将下列各行整理为一个 JSON 字符串列表，每行对应一个字符串，空行不计入。

##### 已知信息 #####

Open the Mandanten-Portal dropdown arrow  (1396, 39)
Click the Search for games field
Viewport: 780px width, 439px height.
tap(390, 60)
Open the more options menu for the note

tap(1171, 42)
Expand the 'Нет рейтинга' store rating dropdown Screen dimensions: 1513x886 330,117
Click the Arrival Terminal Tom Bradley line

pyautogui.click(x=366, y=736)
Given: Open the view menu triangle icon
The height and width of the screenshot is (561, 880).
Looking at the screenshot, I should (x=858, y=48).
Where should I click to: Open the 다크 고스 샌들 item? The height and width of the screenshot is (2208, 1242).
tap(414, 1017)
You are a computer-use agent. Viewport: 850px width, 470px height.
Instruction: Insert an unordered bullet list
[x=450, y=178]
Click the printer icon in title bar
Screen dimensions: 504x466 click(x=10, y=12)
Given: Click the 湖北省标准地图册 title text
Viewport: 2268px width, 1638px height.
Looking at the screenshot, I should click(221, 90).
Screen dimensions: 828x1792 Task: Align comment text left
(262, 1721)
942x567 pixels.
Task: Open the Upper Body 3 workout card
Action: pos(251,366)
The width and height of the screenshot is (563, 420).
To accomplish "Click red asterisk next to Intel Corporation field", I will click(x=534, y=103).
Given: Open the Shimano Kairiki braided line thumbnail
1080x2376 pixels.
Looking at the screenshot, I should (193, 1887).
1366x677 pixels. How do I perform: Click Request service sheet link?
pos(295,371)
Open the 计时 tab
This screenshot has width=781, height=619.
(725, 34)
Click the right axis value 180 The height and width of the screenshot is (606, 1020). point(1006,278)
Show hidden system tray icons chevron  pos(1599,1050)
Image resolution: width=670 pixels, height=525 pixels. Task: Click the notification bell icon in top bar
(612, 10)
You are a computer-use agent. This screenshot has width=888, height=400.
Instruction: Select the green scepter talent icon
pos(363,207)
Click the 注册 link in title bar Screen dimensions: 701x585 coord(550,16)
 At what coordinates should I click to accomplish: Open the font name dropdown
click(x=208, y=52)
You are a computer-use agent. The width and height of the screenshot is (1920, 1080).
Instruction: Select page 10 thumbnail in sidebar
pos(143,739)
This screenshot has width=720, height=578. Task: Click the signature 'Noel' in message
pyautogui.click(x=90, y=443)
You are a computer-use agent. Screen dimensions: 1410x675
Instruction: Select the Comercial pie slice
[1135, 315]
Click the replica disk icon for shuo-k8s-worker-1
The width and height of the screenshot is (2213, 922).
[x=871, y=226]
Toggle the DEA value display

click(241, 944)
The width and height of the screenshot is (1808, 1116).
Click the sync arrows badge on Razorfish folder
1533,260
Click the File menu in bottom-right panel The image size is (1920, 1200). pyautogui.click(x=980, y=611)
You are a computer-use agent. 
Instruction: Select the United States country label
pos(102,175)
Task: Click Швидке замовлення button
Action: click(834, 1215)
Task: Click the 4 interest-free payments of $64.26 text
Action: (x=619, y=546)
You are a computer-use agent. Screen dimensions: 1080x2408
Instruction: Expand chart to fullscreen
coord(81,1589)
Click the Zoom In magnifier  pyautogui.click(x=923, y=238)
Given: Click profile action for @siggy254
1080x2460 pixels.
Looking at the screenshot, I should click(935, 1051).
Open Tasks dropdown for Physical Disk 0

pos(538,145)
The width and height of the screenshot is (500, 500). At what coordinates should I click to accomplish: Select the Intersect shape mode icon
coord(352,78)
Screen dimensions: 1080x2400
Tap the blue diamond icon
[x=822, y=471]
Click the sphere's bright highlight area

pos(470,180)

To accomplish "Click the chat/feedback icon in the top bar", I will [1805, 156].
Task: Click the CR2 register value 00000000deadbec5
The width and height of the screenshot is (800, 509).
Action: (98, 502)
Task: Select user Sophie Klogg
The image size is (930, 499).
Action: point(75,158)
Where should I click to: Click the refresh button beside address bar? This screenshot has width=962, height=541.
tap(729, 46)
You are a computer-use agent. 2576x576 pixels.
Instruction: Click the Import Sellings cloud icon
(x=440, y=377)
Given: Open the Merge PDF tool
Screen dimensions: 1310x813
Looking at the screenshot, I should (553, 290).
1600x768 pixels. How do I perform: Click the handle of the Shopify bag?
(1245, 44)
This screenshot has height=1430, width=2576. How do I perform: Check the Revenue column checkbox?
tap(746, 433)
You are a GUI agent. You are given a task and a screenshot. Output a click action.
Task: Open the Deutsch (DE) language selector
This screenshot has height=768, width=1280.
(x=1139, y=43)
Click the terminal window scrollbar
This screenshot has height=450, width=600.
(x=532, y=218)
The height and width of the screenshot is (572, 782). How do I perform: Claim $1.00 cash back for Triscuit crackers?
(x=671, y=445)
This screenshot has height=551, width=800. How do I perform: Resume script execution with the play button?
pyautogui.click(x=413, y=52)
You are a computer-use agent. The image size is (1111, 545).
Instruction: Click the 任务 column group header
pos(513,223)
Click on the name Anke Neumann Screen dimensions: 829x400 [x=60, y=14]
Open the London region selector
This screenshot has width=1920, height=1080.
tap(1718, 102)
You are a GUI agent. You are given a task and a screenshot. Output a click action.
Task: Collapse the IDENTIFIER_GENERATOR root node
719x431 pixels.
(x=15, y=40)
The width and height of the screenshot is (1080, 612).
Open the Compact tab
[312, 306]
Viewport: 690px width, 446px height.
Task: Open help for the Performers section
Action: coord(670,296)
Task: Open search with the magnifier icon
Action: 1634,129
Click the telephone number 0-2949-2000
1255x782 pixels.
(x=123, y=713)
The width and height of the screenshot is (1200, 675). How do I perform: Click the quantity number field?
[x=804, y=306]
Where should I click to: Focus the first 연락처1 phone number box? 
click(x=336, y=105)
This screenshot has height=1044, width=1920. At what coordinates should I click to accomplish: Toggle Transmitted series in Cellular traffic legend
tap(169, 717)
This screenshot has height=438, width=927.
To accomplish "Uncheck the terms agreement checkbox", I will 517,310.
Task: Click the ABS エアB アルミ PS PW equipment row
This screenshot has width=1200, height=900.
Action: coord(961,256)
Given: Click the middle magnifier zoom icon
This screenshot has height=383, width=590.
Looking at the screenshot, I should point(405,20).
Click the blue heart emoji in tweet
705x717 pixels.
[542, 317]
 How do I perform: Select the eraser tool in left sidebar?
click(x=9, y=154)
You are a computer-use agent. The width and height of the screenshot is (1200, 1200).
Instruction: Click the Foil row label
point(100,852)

#####

- [练习答案]:
[
  "Open the Mandanten-Portal dropdown arrow  (1396, 39)",
  "Click the Search for games field",
  "Viewport: 780px width, 439px height.",
  "tap(390, 60)",
  "Open the more options menu for the note",
  "tap(1171, 42)",
  "Expand the 'Нет рейтинга' store rating dropdown Screen dimensions: 1513x886 330,117",
  "Click the Arrival Terminal Tom Bradley line",
  "pyautogui.click(x=366, y=736)",
  "Given: Open the view menu triangle icon",
  "The height and width of the screenshot is (561, 880).",
  "Looking at the screenshot, I should (x=858, y=48).",
  "Where should I click to: Open the 다크 고스 샌들 item? The height and width of the screenshot is (2208, 1242).",
  "tap(414, 1017)",
  "You are a computer-use agent. Viewport: 850px width, 470px height.",
  "Instruction: Insert an unordered bullet list",
  "[x=450, y=178]",
  "Click the printer icon in title bar",
  "Screen dimensions: 504x466 click(x=10, y=12)",
  "Given: Click the 湖北省标准地图册 title text",
  "Viewport: 2268px width, 1638px height.",
  "Looking at the screenshot, I should click(221, 90).",
  "Screen dimensions: 828x1792 Task: Align comment text left",
  "(262, 1721)",
  "942x567 pixels.",
  "Task: Open the Upper Body 3 workout card",
  "Action: pos(251,366)",
  "The width and height of the screenshot is (563, 420).",
  "To accomplish \"Click red asterisk next to Intel Corporation field\", I will click(x=534, y=103).",
  "Given: Open the Shimano Kairiki braided line thumbnail",
  "1080x2376 pixels.",
  "Looking at the screenshot, I should (193, 1887).",
  "1366x677 pixels. How do I perform: Click Request service sheet link?",
  "pos(295,371)",
  "Open the 计时 tab",
  "This screenshot has width=781, height=619.",
  "(725, 34)",
  "Click the right axis value 180 The height and width of the screenshot is (606, 1020). point(1006,278)",
  "Show hidden system tray icons chevron  pos(1599,1050)",
  "Image resolution: width=670 pixels, height=525 pixels. Task: Click the notification bell icon in top bar",
  "(612, 10)",
  "You are a computer-use agent. This screenshot has width=888, height=400.",
  "Instruction: Select the green scepter talent icon",
  "pos(363,207)",
  "Click the 注册 link in title bar Screen dimensions: 701x585 coord(550,16)",
  " At what coordinates should I click to accomplish: Open the font name dropdown",
  "click(x=208, y=52)",
  "You are a computer-use agent. The width and height of the screenshot is (1920, 1080).",
  "Instruction: Select page 10 thumbnail in sidebar",
  "pos(143,739)",
  "This screenshot has width=720, height=578. Task: Click the signature 'Noel' in message",
  "pyautogui.click(x=90, y=443)",
  "You are a computer-use agent. Screen dimensions: 1410x675",
  "Instruction: Select the Comercial pie slice",
  "[1135, 315]",
  "Click the replica disk icon for shuo-k8s-worker-1",
  "The width and height of the screenshot is (2213, 922).",
  "[x=871, y=226]",
  "Toggle the DEA value display",
  "click(241, 944)",
  "The width and height of the screenshot is (1808, 1116).",
  "Click the sync arrows badge on Razorfish folder",
  "1533,260",
  "Click the File menu in bottom-right panel The image size is (1920, 1200). pyautogui.click(x=980, y=611)",
  "You are a computer-use agent. ",
  "Instruction: Select the United States country label",
  "pos(102,175)",
  "Task: Click Швидке замовлення button",
  "Action: click(834, 1215)",
  "Task: Click the 4 interest-free payments of $64.26 text",
  "Action: (x=619, y=546)",
  "You are a computer-use agent. Screen dimensions: 1080x2408",
  "Instruction: Expand chart to fullscreen",
  "coord(81,1589)",
  "Click the Zoom In magnifier  pyautogui.click(x=923, y=238)",
  "Given: Click profile action for @siggy254",
  "1080x2460 pixels.",
  "Looking at the screenshot, I should click(935, 1051).",
  "Open Tasks dropdown for Physical Disk 0",
  "pos(538,145)",
  "The width and height of the screenshot is (500, 500). At what coordinates should I click to accomplish: Select the Intersect shape mode icon",
  "coord(352,78)",
  "Screen dimensions: 1080x2400",
  "Tap the blue diamond icon",
  "[x=822, y=471]",
  "Click the sphere's bright highlight area",
  "pos(470,180)",
  "To accomplish \"Click the chat/feedback icon in the top bar\", I will [1805, 156].",
  "Task: Click the CR2 register value 00000000deadbec5",
  "The width and height of the screenshot is (800, 509).",
  "Action: (98, 502)",
  "Task: Select user Sophie Klogg",
  "The image size is (930, 499).",
  "Action: point(75,158)",
  "Where should I click to: Click the refresh button beside address bar? This screenshot has width=962, height=541.",
  "tap(729, 46)",
  "You are a computer-use agent. 2576x576 pixels.",
  "Instruction: Click the Import Sellings cloud icon",
  "(x=440, y=377)",
  "Given: Open the Merge PDF tool",
  "Screen dimensions: 1310x813",
  "Looking at the screenshot, I should (553, 290).",
  "1600x768 pixels. How do I perform: Click the handle of the Shopify bag?",
  "(1245, 44)",
  "This screenshot has height=1430, width=2576. How do I perform: Check the Revenue column checkbox?",
  "tap(746, 433)",
  "You are a GUI agent. You are given a task and a screenshot. Output a click action.",
  "Task: Open the Deutsch (DE) language selector",
  "This screenshot has height=768, width=1280.",
  "(x=1139, y=43)",
  "Click the terminal window scrollbar",
  "This screenshot has height=450, width=600.",
  "(x=532, y=218)",
  "The height and width of the screenshot is (572, 782). How do I perform: Claim $1.00 cash back for Triscuit crackers?",
  "(x=671, y=445)",
  "This screenshot has height=551, width=800. How do I perform: Resume script execution with the play button?",
  "pyautogui.click(x=413, y=52)",
  "You are a computer-use agent. The image size is (1111, 545).",
  "Instruction: Click the 任务 column group header",
  "pos(513,223)",
  "Click on the name Anke Neumann Screen dimensions: 829x400 [x=60, y=14]",
  "Open the London region selector",
  "This screenshot has width=1920, height=1080.",
  "tap(1718, 102)",
  "You are a GUI agent. You are given a task and a screenshot. Output a click action.",
  "Task: Collapse the IDENTIFIER_GENERATOR root node",
  "719x431 pixels.",
  "(x=15, y=40)",
  "The width and height of the screenshot is (1080, 612).",
  "Open the Compact tab",
  "[312, 306]",
  "Viewport: 690px width, 446px height.",
  "Task: Open help for the Performers section",
  "Action: coord(670,296)",
  "Task: Open search with the magnifier icon",
  "Action: 1634,129",
  "Click the telephone number 0-2949-2000",
  "1255x782 pixels.",
  "(x=123, y=713)",
  "The width and height of the screenshot is (1200, 675). How do I perform: Click the quantity number field?",
  "[x=804, y=306]",
  "Where should I click to: Focus the first 연락처1 phone number box? ",
  "click(x=336, y=105)",
  "This screenshot has height=1044, width=1920. At what coordinates should I click to accomplish: Toggle Transmitted series in Cellular traffic legend",
  "tap(169, 717)",
  "This screenshot has height=438, width=927.",
  "To accomplish \"Uncheck the terms agreement checkbox\", I will 517,310.",
  "Task: Click the ABS エアB アルミ PS PW equipment row",
  "This screenshot has width=1200, height=900.",
  "Action: coord(961,256)",
  "Given: Click the middle magnifier zoom icon",
  "This screenshot has height=383, width=590.",
  "Looking at the screenshot, I should point(405,20).",
  "Click the blue heart emoji in tweet",
  "705x717 pixels.",
  "[542, 317]",
  " How do I perform: Select the eraser tool in left sidebar?",
  "click(x=9, y=154)",
  "You are a computer-use agent. The width and height of the screenshot is (1200, 1200).",
  "Instruction: Click the Foil row label",
  "point(100,852)"
]